Tuesday, July 01, 2008

 

The Grasshopper Has Taken Off...

Well, my time as a keeper of a house-pet of the six-legged variety is over. I have been leaving windows open a crack early in the day. I did get some grass for the beastie to nibble on from the garden, but when I got in, he, she or it was gone. Which is fine, life is a lot better in the great out doors for a grasshopper. I am assuming it was female due to it's silence, it was my understanding only males sing.

Well that doesn't matter since it has gone on to lead a more normal life. Probably the house plant I have wasn't something it likes to eat, just as well, wouldn't want the land-lady perturbed! :), or the plant for that matter.

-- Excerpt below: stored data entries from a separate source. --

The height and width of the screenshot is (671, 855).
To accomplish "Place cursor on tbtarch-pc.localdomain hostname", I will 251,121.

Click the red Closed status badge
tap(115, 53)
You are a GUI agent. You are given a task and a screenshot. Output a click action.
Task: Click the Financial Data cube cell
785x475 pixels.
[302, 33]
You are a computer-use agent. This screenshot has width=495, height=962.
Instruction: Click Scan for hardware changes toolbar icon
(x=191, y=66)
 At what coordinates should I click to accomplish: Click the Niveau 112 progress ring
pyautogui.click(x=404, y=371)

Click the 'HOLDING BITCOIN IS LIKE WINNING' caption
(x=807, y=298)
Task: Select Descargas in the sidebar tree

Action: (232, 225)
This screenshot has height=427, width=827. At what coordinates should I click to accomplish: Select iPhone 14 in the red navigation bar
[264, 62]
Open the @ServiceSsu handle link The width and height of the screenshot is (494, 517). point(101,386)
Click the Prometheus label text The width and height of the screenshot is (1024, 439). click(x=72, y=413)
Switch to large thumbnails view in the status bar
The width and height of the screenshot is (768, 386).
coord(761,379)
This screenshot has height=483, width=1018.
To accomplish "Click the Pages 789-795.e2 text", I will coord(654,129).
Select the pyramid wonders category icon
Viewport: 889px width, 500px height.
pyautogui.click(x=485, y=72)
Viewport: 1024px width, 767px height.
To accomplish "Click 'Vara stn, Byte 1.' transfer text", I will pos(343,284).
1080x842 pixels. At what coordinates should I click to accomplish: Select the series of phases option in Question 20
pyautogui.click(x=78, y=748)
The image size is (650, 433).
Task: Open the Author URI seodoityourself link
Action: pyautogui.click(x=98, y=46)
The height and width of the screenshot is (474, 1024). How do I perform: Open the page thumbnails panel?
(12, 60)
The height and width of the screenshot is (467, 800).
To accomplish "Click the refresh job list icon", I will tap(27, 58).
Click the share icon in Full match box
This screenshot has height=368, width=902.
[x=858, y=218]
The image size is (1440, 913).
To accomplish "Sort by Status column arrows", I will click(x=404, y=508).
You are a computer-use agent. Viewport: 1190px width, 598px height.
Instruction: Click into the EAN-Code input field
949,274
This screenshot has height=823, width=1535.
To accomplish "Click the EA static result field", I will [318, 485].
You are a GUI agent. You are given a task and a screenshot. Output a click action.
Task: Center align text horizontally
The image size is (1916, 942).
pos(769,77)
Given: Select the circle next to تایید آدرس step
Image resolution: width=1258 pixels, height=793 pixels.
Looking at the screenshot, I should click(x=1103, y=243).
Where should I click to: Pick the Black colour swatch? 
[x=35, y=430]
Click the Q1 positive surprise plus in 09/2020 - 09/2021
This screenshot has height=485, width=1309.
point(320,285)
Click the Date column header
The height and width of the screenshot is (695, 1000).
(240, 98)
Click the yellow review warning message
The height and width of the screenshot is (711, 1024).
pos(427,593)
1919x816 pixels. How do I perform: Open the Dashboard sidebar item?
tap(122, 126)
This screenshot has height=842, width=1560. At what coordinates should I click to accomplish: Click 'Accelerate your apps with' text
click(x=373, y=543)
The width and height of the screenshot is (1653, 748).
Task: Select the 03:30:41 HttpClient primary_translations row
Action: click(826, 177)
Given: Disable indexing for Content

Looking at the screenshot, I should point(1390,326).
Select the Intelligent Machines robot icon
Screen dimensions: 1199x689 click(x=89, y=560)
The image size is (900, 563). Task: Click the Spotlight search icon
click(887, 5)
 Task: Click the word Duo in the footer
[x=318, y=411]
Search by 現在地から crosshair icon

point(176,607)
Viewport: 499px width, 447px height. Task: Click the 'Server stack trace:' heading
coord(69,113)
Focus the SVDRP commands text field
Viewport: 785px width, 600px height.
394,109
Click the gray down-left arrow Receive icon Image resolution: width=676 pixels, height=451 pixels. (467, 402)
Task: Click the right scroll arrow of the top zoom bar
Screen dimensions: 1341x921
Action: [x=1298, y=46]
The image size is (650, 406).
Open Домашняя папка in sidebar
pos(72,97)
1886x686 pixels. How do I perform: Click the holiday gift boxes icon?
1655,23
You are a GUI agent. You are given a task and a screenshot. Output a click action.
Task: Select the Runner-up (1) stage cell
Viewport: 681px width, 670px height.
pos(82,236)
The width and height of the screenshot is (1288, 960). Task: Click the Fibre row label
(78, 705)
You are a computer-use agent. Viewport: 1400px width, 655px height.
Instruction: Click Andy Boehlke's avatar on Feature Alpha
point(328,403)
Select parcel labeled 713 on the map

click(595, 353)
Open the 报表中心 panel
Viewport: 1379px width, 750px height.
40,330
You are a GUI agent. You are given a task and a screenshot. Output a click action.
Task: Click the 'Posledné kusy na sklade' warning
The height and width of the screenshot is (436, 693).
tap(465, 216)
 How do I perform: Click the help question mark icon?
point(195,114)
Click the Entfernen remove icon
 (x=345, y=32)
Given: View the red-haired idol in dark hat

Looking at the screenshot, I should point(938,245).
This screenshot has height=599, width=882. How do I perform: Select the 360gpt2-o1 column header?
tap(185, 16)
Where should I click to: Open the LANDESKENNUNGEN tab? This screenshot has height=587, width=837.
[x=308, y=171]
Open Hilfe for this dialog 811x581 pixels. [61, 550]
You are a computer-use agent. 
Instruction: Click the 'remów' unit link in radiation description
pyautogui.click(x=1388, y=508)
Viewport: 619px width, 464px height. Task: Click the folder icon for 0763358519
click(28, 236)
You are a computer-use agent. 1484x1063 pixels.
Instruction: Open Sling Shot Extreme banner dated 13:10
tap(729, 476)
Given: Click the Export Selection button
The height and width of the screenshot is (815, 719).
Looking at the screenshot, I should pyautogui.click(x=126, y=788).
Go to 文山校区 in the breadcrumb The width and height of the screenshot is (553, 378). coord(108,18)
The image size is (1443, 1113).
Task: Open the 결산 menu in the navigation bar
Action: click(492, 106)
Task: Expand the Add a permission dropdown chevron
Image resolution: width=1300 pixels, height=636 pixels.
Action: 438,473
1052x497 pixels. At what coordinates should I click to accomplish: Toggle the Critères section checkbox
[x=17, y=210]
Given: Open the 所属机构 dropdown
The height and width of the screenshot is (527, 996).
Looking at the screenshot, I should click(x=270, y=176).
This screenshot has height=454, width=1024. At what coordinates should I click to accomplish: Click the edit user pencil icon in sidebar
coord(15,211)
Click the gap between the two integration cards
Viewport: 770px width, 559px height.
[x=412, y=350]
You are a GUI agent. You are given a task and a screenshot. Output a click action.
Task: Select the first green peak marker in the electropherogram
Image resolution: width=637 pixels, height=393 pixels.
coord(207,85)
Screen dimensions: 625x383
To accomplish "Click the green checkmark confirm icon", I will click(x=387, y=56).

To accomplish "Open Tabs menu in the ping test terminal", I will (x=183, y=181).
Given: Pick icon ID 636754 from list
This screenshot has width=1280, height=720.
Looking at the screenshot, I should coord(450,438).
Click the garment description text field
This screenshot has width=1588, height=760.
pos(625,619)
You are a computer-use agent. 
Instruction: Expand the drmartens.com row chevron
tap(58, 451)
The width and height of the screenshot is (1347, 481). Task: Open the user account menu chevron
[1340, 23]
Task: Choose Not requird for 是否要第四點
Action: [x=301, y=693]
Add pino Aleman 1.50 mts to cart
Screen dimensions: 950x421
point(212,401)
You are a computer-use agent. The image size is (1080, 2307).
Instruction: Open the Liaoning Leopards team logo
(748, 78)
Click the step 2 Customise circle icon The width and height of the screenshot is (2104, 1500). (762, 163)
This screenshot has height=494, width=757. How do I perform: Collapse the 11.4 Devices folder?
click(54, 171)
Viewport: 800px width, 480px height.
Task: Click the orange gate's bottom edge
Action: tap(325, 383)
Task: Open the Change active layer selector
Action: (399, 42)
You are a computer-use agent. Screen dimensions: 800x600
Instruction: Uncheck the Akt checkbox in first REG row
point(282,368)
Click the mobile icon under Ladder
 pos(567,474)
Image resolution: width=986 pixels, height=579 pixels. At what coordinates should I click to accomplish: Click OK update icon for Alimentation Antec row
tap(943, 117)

Today I had an interesting experience. There is a Roma lady who is friends with my two Baščaršija friends. She did a reading of coffee grounds for one of my friends. I have never seen that done as it is done here. A good reading takes awhile. She is a very thin woman, but is the mother of six children! I could not believe it, because she is so small and thin.

Saw a couple of niqabis today, and one yesterday, in the neighborhood. Rather a high count in the last couple days.

Night before last they had news of another land-mine casualty.

The silence of the flat without the tapping of the grasshopper hopping here and there was strange.

I watched 'Pretty Baby' last night. That was a well made film but I can see why it was controversial! It was a film I didn't see when it came out for a number of reasons. The costuming was accurate, the music was good, but it was about a creepy subject, child prostitution. So I was surprised it even got shown here, and it has been a couple times on different channels since I got here, always it has been shown very late at night, with a parental warning.

I had to laugh when I heard that in the Netherlands, smoking tobacco in bars and cafes is going to be illegal, but in the designated coffee houses, marijuana is going to remain legal! Here in Sarajevo the people think that is bloody ridiculous! One internet cafe I regularly goes to permits smoking, most sidewalk cafes permit it, and even some indoor places do. A staggering number of Bosnians smoke.

It started off a little chilly today, I carried my wind-breaker, in case of rain, but then it heated up. I shall need a shower when I get back home.



Comments:
"Night before last they had news of another land-mine casualty."

I researched this and found it happened it in Turije:

"Ismet Tagic, 48, and Nihad Dagic, 24, were chopping wood on Sunday evening when Tagic stepped on a land mine that killed them both. Two other men were slightly injured from the blast in Turije, some 120 kilometers north of Sarajevo, police said."

http://www.iht.com/articles/ap/2008/06/30/europe/EU-GEN-Bosnia-Landmines.php

Further digging claims Turije was an HVO (Croatian military) camp near the town of Konjic.

Croat sources have a bit about it when they were attacked by the Bosniak soldiers in 1993:

"The Croat villagers of Turije, Zaslivlje and Zabrdje remained at their homes regardless the fierce attacks by B-H Army soldiers."

http://www.hercegbosna.org/engleski/konjic.html
 
Thanks Ida...
 
Terrible. I have a vague memory of hearing that based on the number of mines that were laid and the clearance rate it would take more than a hundred years to clear the scourge from Bosnian soil.

It's like the stories that still turn up every now and then about children playing in the woods in North-Eastern France who occasionally get killed by old ammunition left over from World War I.

My journey on the Underground a month ago was disrupted by a bomb from WWII that a digger widening the River Lea canal for the Olympics came across that was still live and sitting on a gas main. It took four days to deal with it by a controlled explosion but in the end all was well. (London sits on a basin of clay so a lot of the bombs aimed at Docklands just went straight in and never exploded, they just sit there till someone does some redeveloping).
 
I am not sure how many readers remember, but when I was in Dublin, a trip to visit Kilmainham prison was disrupted by a similar find, a WWII bomb. I used to watch a series from the BBC called 'UXB' which was about the brave people who deal with the consequences in Britain of unexploded bombs. In the very normal outrage about land-mines and cluster bombs, we often forget the damage done by just regular bombs and bullets that didn't explode.